The reason data protection regimes protect personal information is because it is supposed to be inherently linked to an individual’s right to privacy. Personal information is defined broadly so that organisations collecting, using, storing or communicating a broad range of personal information must comply with a variety of data protection regulations. But do these regulations really protect the individual? Or are they not in some instances a smoke screen preventing the individual from capitalising on the value of their information?
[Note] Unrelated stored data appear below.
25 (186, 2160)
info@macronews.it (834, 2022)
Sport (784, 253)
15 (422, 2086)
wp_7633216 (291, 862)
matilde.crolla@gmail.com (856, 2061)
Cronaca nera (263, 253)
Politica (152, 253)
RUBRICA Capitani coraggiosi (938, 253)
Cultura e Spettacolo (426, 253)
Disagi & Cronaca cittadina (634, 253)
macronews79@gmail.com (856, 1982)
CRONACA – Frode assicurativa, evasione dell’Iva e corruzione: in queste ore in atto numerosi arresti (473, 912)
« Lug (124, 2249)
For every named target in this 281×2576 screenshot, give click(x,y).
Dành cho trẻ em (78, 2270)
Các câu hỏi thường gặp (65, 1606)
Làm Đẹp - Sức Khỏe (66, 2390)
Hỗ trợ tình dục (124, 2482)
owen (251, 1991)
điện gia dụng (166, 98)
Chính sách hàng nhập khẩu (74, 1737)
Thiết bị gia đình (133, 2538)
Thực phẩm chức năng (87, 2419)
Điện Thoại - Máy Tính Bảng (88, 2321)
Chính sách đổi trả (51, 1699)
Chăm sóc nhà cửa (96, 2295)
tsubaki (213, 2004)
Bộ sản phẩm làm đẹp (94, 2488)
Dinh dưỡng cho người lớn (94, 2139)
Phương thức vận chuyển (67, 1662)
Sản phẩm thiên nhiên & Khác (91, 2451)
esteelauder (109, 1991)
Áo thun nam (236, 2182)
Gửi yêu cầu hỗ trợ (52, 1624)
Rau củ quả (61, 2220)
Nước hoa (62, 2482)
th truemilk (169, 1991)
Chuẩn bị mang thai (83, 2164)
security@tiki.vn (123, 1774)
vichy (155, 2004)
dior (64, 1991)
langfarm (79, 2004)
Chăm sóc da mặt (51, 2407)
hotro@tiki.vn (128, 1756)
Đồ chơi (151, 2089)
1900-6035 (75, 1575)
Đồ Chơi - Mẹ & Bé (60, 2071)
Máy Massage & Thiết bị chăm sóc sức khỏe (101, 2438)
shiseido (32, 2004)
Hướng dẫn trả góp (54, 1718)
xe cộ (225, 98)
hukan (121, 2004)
What are data regimes protecting?

Arguably, the effect of most data protection regimes is to enable entities collecting, using, storing or communicating personal information to derive financial value from it without compensating the individual. Most laws in this field impose extensive disclosure obligations on organisations and provide the individual with an illusion of control in the form of consent. But they in no way address the real issue: the value of the information and who should benefit from it.  At best California’s famous “do not sell my information button” prevents a company from selling personal information. But most privacy policies are statements of how an organisation will use, including profit, from the information that individuals provide to it free of charge.

Could we do better?

A possible approach that would at the same time protect privacy and facilitate the monetisation of data would be to narrow the definition of personal information to include only information that is so intimately linked to an individual’s biographical core that is should not be sold. Less intimate personal information would be included from a definition of personal information and consequently could be sold. Arguably the GDPR hints at this approach – sort of – by listing special categories of information that cannot be processed unless the processing falls into an exception. It falls short however or recognising personal information as a form of property in exchange for which an individual could receive financial compensation. This failure, a failure shared by most if not all data protection regimes, is non-sensical in the face of current market practices of “monetising” data and the willingness of most individuals to provide what they clearly do not believe to be highly valuable information in exchange for a good or service.

Conclusion

As Canada undertakes a major overhaul of PIPEDA would it not make sense to better focus our law on protecting the information that is truly private and allowing individuals to share in the value of the information that is not? Currently, individuals have no real ability to share in the monetisation of their information while the protection of their truly private information is compromised by an overly expansive definition of personal information that is increasingly the subject of “work arounds” as the market continues its quest to monetise, for a variety of laudable and less laudable reasons, the information that defines us.